# De aceleracion a grados con lis3lv02dq



## trank (Dic 29, 2010)

Antes de nada,presentarme ante esta comunidad.
Pongo el mensaje en este subforo pero no se si sera el mas adecuado.

Dispongo de un sensor lis3lv02dq con el cual tengo un codigo que me muestra la aceleracion de los 3 ejes en cada momento montado sobre un MSP430.
Lo siguiente que quiero hacer a partir del codigo que tengo,usar la aceleracion para que me calcule los grados de inclinacion que va variando los ejes del propio sensor.
Tengo mas o menos un par de ideas en la cabeza,pero quiero ver si me hechais un cable.

Gracias de antemano


----------



## Eduardo (Dic 29, 2010)

trank dijo:


> ...Lo siguiente que quiero hacer a partir del codigo que tengo,usar la aceleracion para que me calcule los grados de inclinacion que va variando los ejes del propio sensor.
> Tengo mas o menos un par de ideas en la cabeza,pero quiero ver si me hechais un cable.


Y cuales son esas ideas?


----------



## trank (Dic 29, 2010)

Mi idea es que,al pulsar un boton,me capture los valores que proporcionan los ejes, y al volver a pulsar,con esa segunda medida,obtendria la posicion que ha variado el sensor.
El problema o duda,es como intentar pasar esa aceleracion a grados.
El codigo que pretendo hacer,es una especie de medidor de angulos,obteniendo mediante las pulsaciones del boton los distintos angulos sobre el sensor.
Quizas no vaya por el buen camino con esa idea


----------



## golumx (Dic 29, 2010)

Puedes pasar a grados la aceleracion facilmente, cuando gira 90º obtendras el valor maximo que te de el acelerometro por lo que con una regla de tres obtendras el angulo. Lo mas correcto es tener en cuenta los tres ejes para obtener un valor mas preciso. Repasa las notas de aplicacion de ST-Microelectronics.


----------



## trank (Dic 30, 2010)

Esa era la idea que tenia desde un principio.
Intentar aplicar una regla de 3,pero no estaba muy seguro de ella o que fuera la mejor manera de plantear el problema.
Gracias por la ayuda


----------



## Eduardo (Dic 30, 2010)

- Primero te recomiendo que repases un poco de cinematica.

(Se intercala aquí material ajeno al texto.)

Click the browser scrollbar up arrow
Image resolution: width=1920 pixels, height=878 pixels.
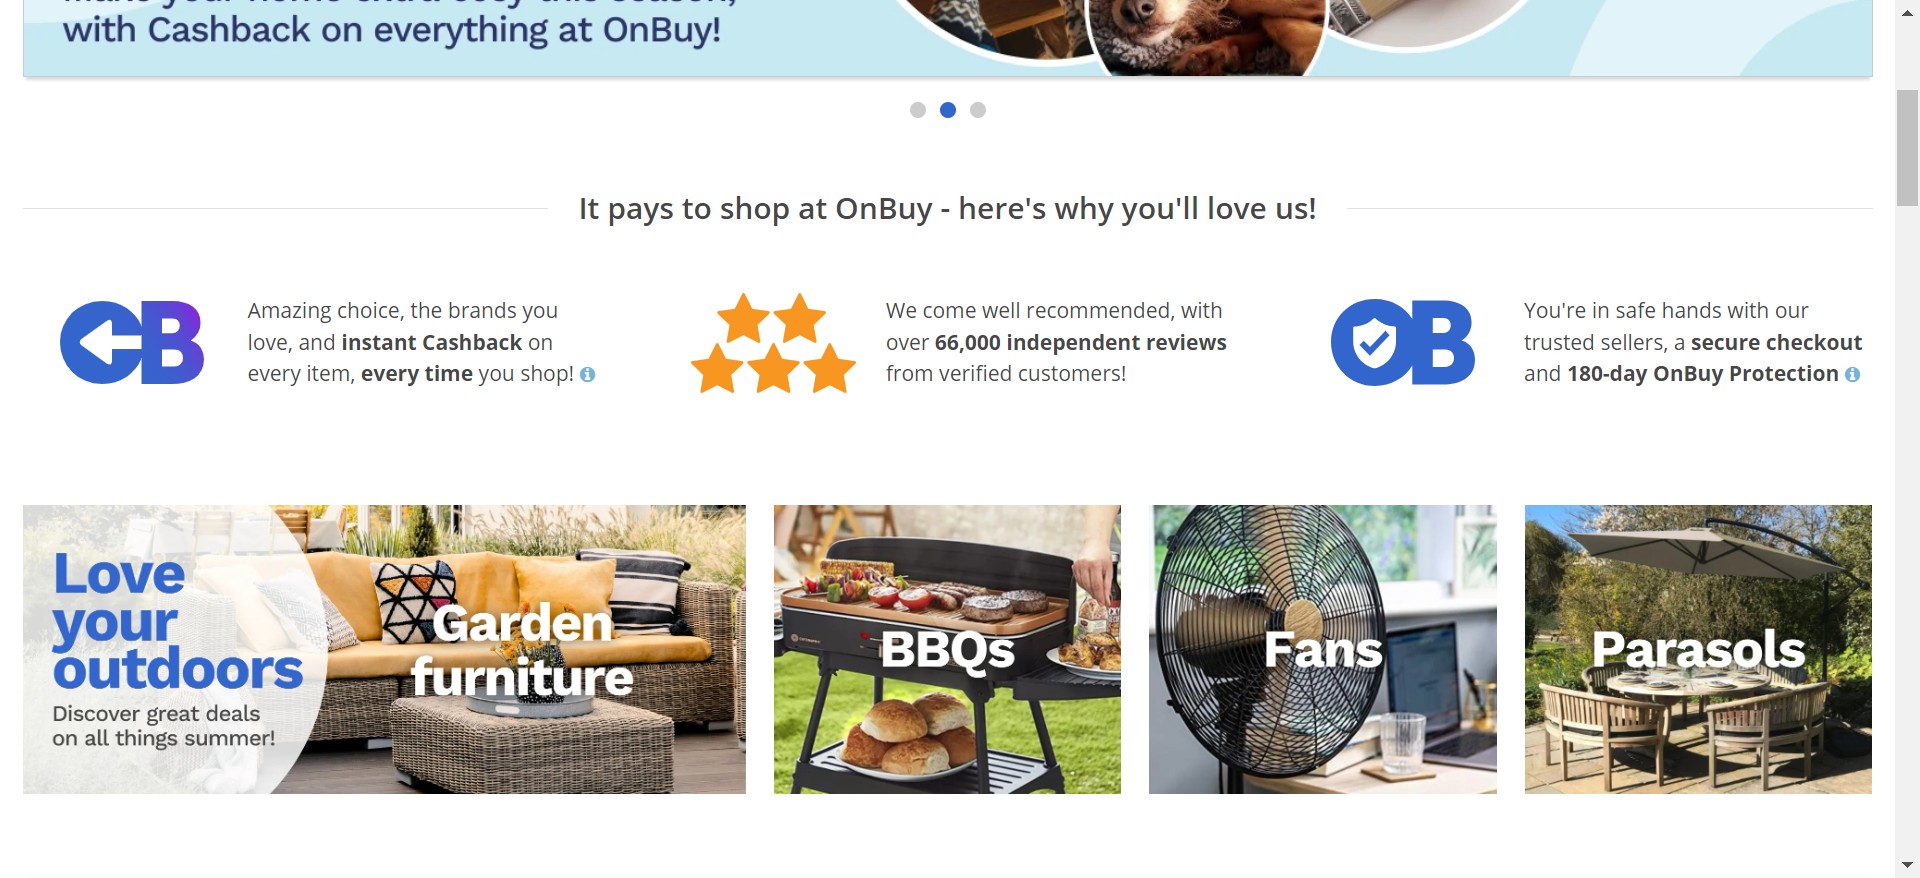point(1907,13)
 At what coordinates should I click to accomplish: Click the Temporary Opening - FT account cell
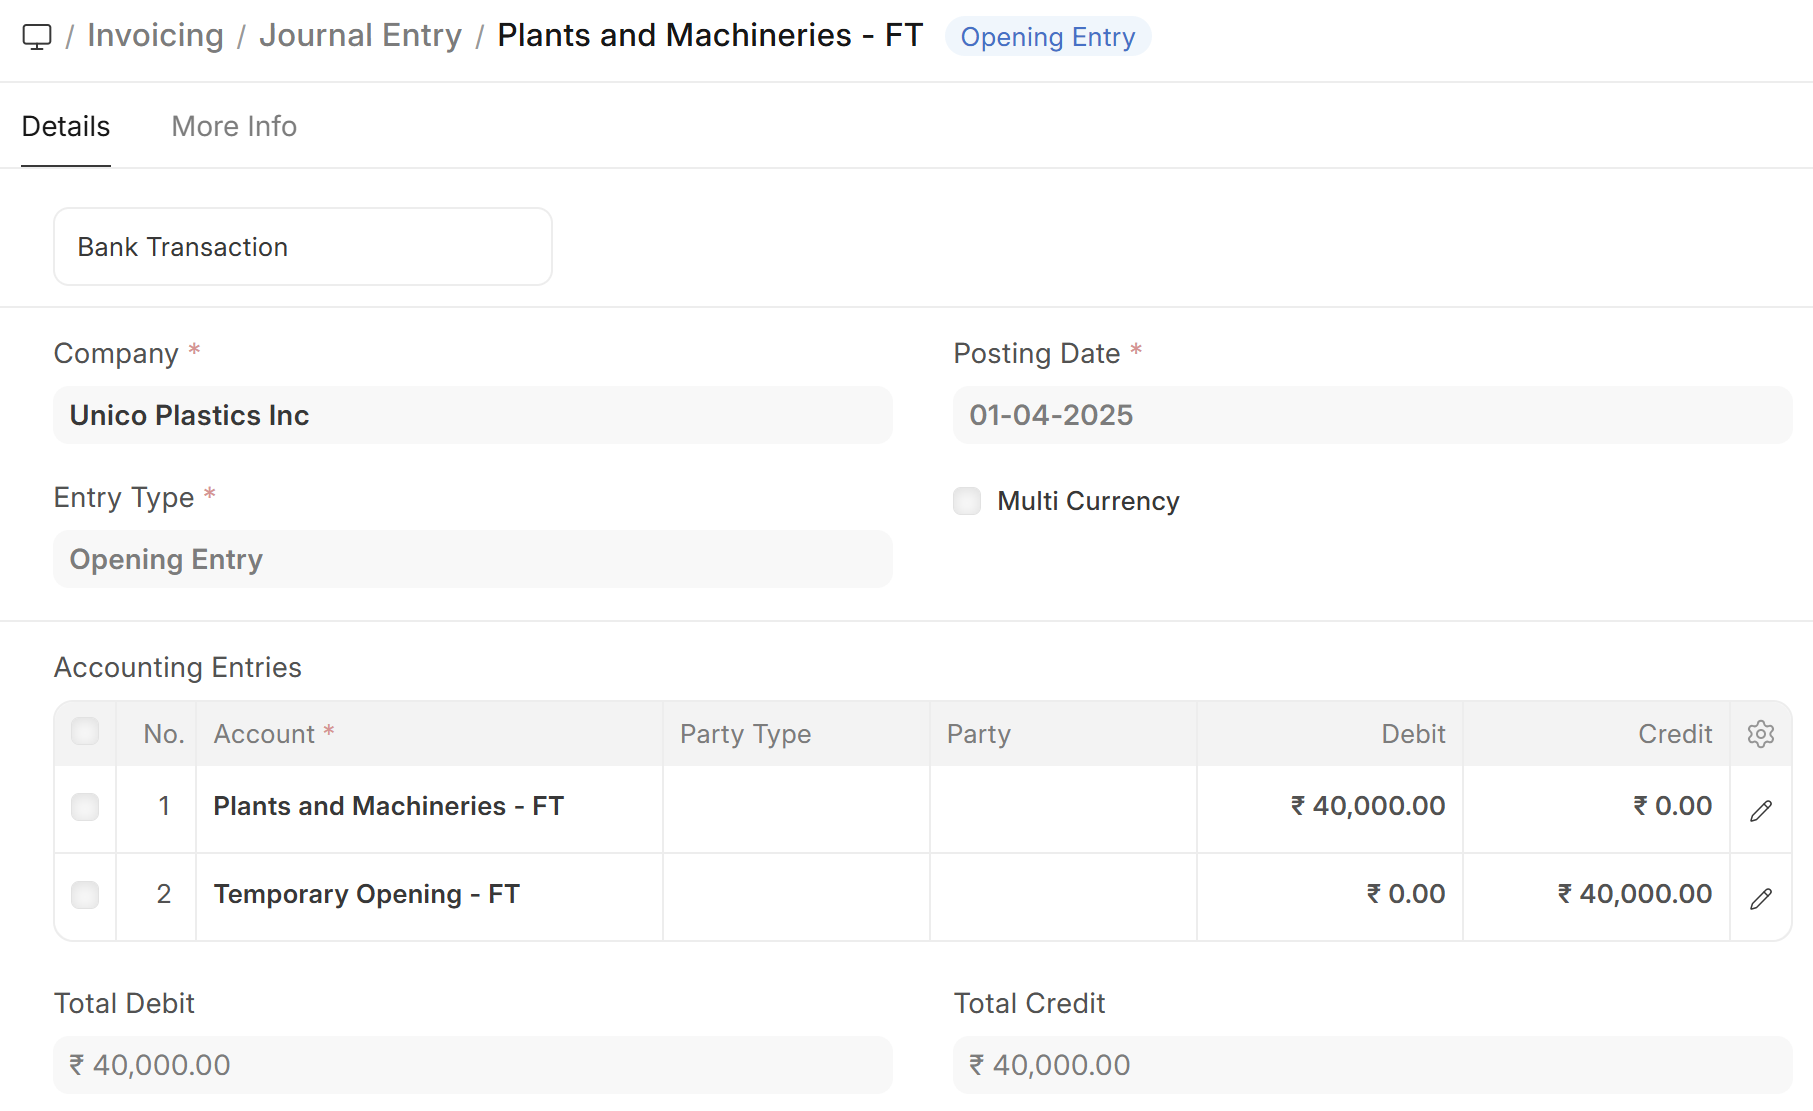428,895
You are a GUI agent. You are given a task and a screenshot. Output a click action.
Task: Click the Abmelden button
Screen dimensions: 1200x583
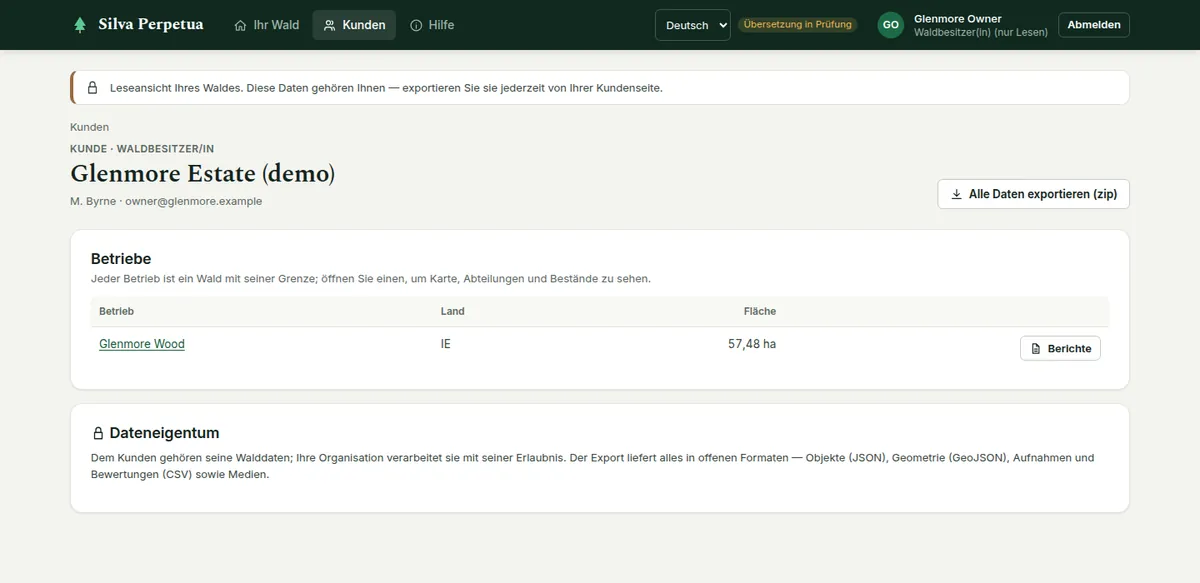click(1094, 25)
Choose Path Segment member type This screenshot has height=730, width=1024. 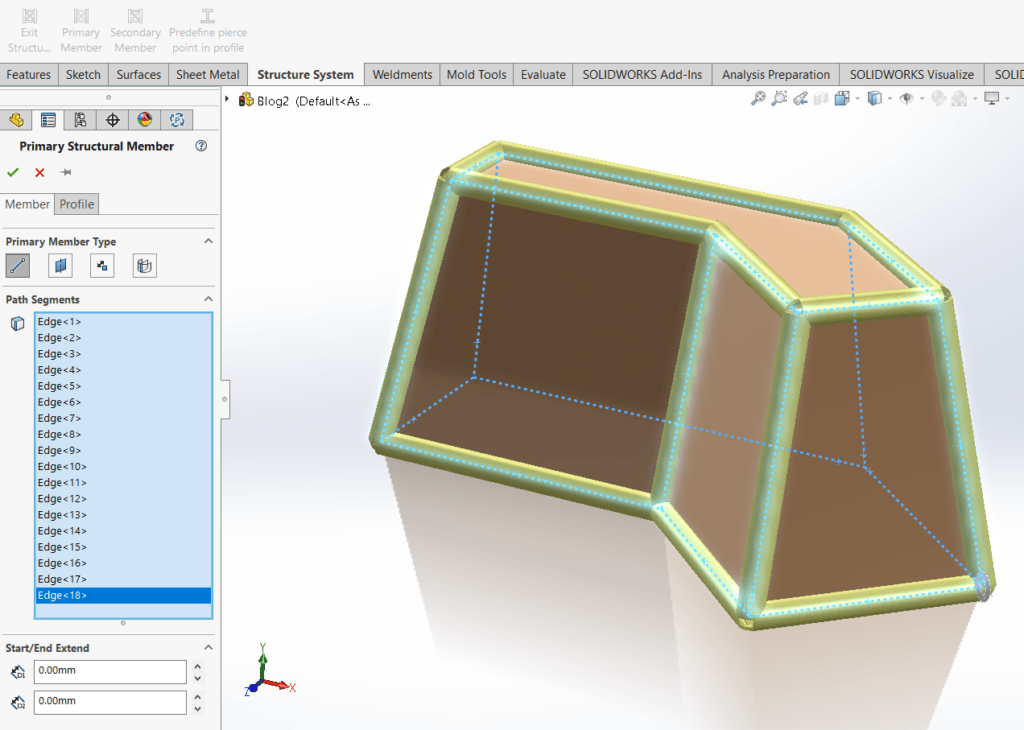coord(18,265)
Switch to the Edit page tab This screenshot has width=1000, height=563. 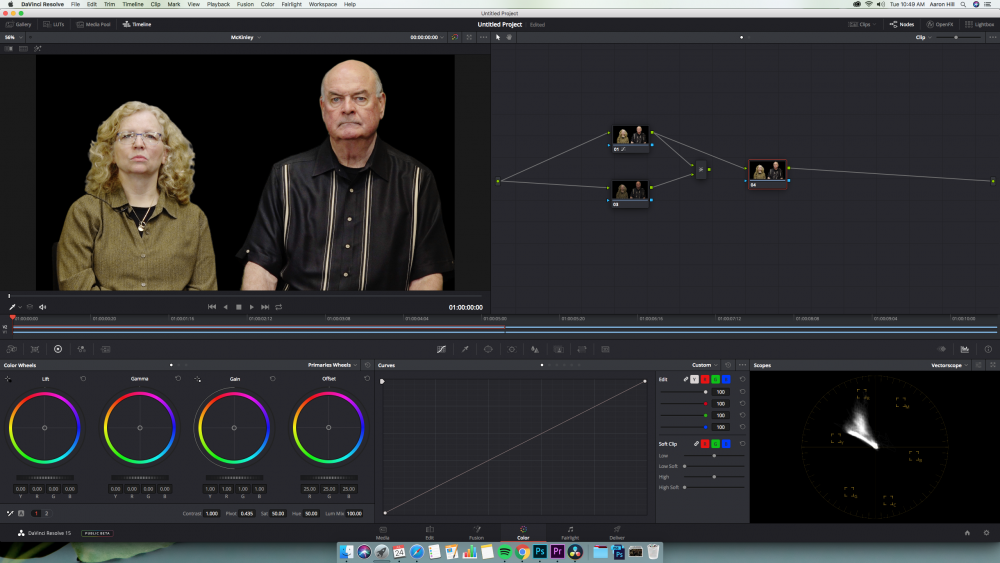coord(429,532)
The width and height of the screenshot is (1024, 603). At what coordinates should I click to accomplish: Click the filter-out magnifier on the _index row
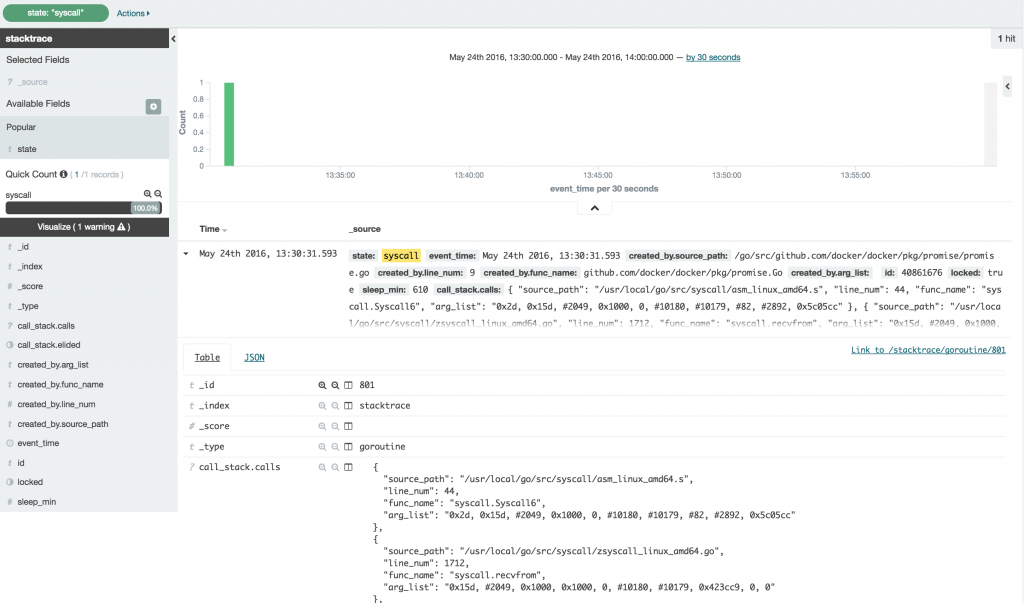point(334,405)
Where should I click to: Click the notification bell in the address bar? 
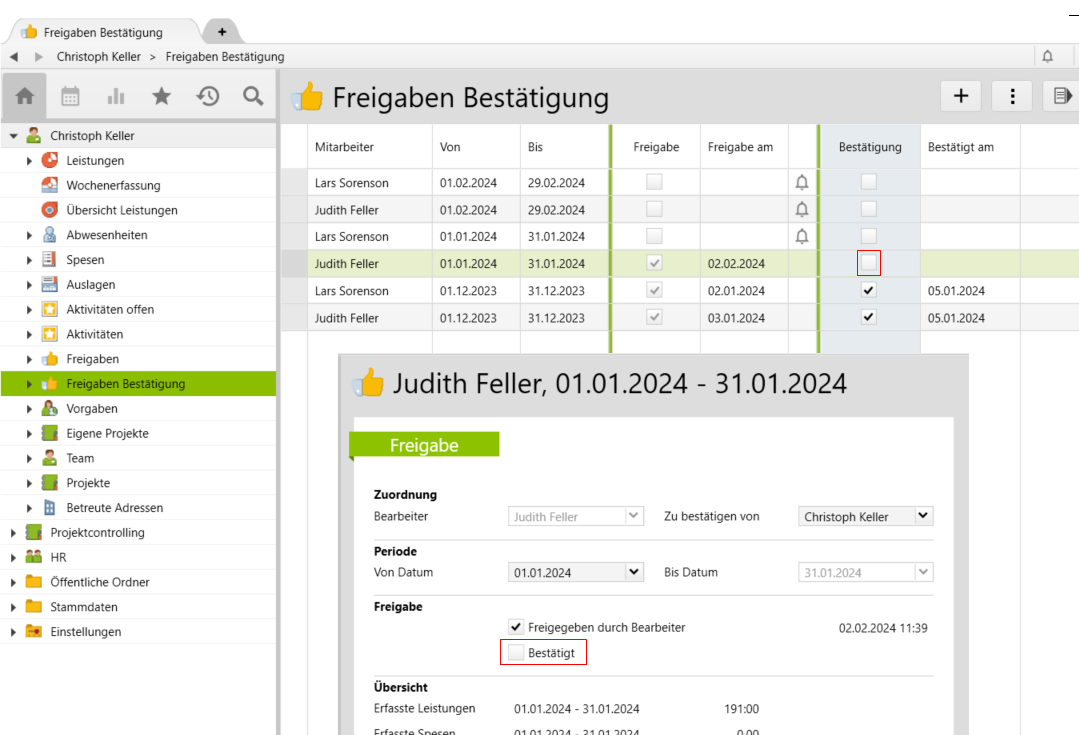pyautogui.click(x=1047, y=56)
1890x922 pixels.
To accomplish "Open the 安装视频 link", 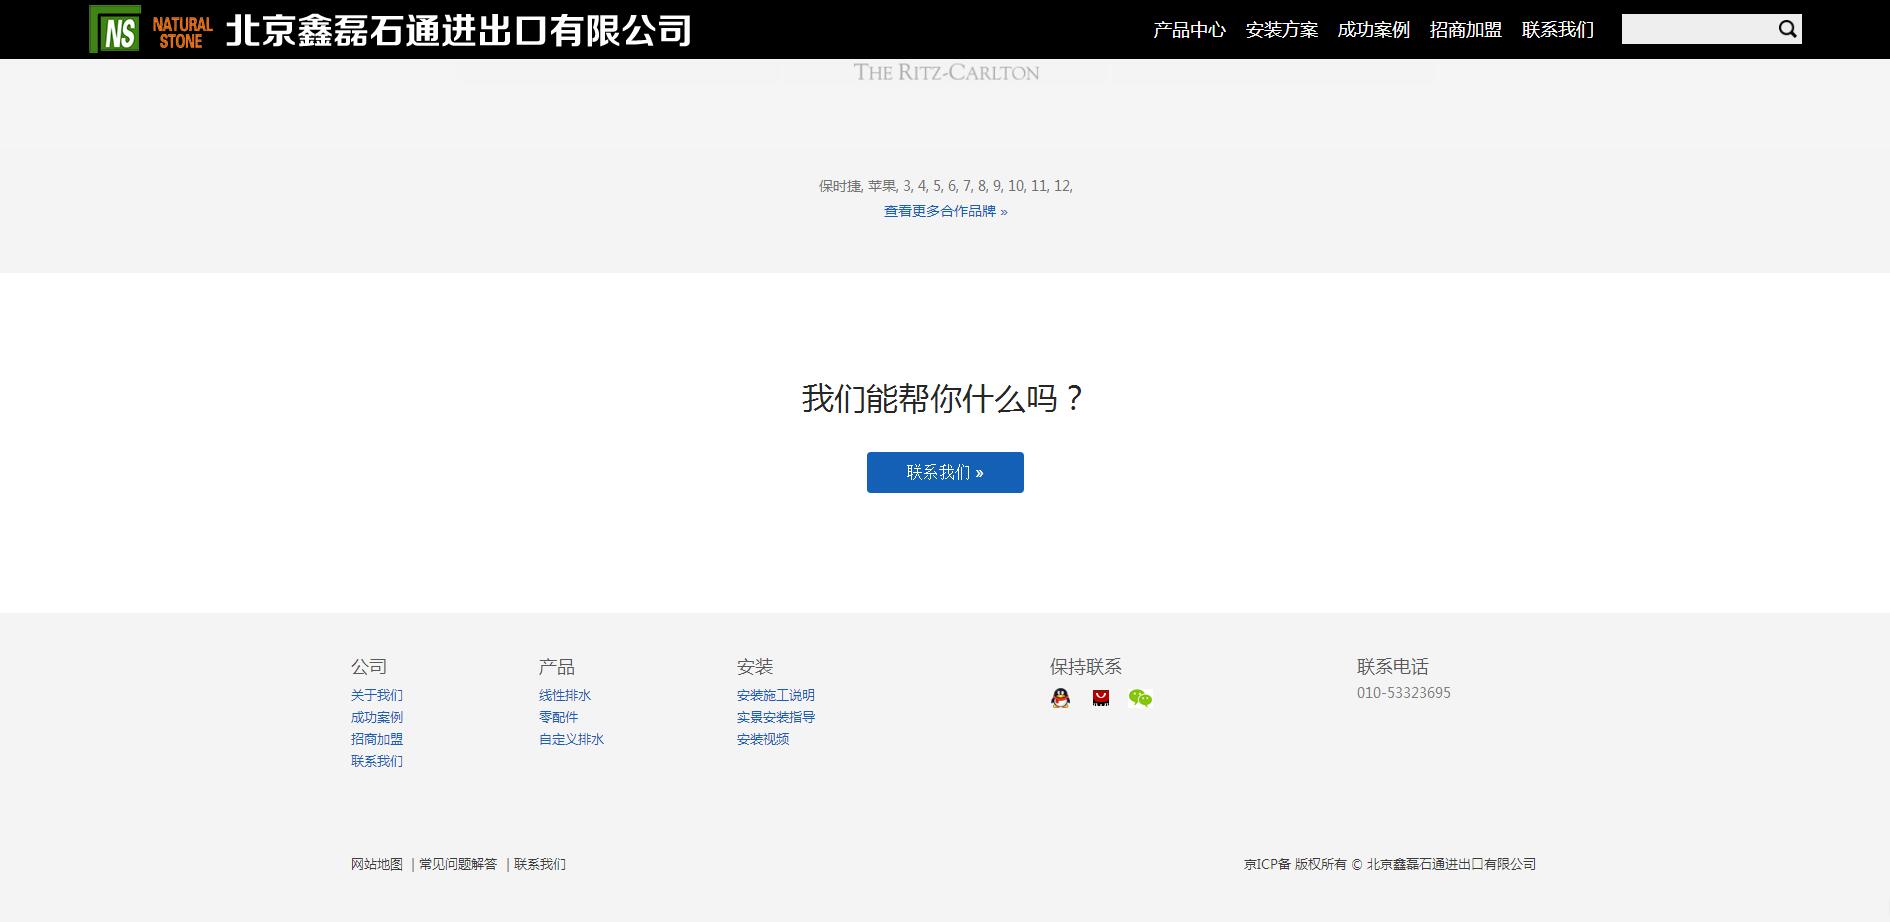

- Para conocer la distancia recorrida por el sensor tenes que hacer una doble integracion numerica de la aceleracion.

- Para conocer el angulo girado, tenes que conocer la disposicion del sensor en la estructura para poder relacionar la distancia recorrida con el angulo girado.
Si el eje de giro es el centro del sensor ==> no medis nada.

- Como al hacer una doble integracion de la aceleracion siempre habra deriva --> no sirve para determinar posicion absoluta, solo valores relativos y durante intervalos cortos.


----------



## Beamspot (Dic 30, 2010)

La respuesta es cualquier cosa menos trivial.

Necesitamos más datos. ¿El sensor va a estar quieto, sin aceleraciones, en cualquier caso?¿Hay movimiento en cualquier momento?¿Que mecánica se va a usar?¿Que ángulo necesitas medir?¿Que conocimientos de cinemática tienes?¿Estás absolutamente seguro que lo que necesitas no es un giróscopo?¿Puedes explicar con mayor detalle la aplicación que pretendes hacer?


----------



## trank (Ene 2, 2011)

La idea principal es de hacer una aplicacion para medir la inclinacion de las antenas.
Esta es el dibujo que me dejaron a partir de la cual tengo que trabajar

En principio el sensor estara quieto,y mediante 3 pulsaciones quiero captar los valores que registra dicho sensor para sacar luego la diferencia.
De cinematica no se nada,de hay que este perdido en este mundo.
Quiza con el dibujo (hecho con paint) me podreis orientar mejor para lo que debo hacer.
Un saludo


----------



## golumx (Ene 2, 2011)

Como las antenas solo van a estar sometidas a la aceleracion de la gravedad con la regla de tres vale, si quieres comerte un  poco mas el tarro repasa este documento.


----------



## trank (Ene 2, 2011)

Muchas gracias glumx por ese pdf,me a abierto los ojos y la mente para nuevas cosas.
Lo leere a fondo,pero por lo primero que he visto por encima,me va ayudar mucho.
Gracias de verdad


----------



## Beamspot (Ene 3, 2011)

Aunque a mi corto parecer, los senos y la regla de tres no tienen nada que ver, el documento sí que me parece muy correcto y totalmente aplicable.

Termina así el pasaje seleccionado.